Il Collettivo AutOrganizzato R60 nasce dal confronto e dal dibattito socio-politico nell’ambito di una analisi della società attuale argomentata su tematiche quali il dominio e lo sfruttamento dell’uomo sull’uomo, dell’uomo sui mezzi di produzione, dell’uomo sulle risorse culturali ed intellettuali e dell’uomo sulla natura o i beni ambientali.

L’analisi è incentrata su una accesa critica al corrente modello economico, produttivo e consumistico. Essa si sviluppa in una opposizione energica al sistema capitalista e si concretizza nell’individuazione di quegli elementi necessari per gettare le basi della costruzione di un tessuto sociale, politico, economico e produttivo alternativo.

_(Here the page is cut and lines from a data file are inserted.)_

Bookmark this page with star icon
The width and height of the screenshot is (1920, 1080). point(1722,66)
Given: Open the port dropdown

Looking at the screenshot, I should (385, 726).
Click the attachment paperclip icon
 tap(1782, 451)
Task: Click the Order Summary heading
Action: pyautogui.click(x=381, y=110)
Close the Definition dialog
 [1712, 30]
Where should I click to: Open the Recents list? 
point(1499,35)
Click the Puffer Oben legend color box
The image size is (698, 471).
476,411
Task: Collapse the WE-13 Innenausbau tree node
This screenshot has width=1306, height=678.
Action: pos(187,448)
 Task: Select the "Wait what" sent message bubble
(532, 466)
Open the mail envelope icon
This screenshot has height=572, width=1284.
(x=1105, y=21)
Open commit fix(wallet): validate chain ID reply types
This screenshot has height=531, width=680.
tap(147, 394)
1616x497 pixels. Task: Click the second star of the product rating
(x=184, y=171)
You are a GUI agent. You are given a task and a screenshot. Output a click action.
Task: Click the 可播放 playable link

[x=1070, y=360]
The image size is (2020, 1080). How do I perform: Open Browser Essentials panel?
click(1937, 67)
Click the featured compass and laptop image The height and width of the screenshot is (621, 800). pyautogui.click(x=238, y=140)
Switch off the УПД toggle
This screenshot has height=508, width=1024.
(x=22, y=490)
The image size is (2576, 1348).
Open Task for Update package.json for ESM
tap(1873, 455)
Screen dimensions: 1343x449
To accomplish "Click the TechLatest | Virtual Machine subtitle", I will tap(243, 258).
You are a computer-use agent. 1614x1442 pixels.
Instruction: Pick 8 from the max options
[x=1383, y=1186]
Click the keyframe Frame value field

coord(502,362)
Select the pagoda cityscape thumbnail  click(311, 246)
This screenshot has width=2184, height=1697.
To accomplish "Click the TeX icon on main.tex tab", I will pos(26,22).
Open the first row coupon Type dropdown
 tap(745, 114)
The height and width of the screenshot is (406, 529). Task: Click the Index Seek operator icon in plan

La critica e l’opposizione mossa al capitalismo si realizzano nella consapevolezza che esso genera una separazione gerarchia classista all’interno della società laddove, ad una classe dominante composta dai poteri economico, finanziari e politici, che impone assolutisticamente il proprio governo a garanzia del profitto, è subordinata una classe di oppressi, sfruttati, cittadini e lavoratori ingabbiati nella schiavitù salariata e nel ciclo generazionale del “produci ,consuma, crepa”.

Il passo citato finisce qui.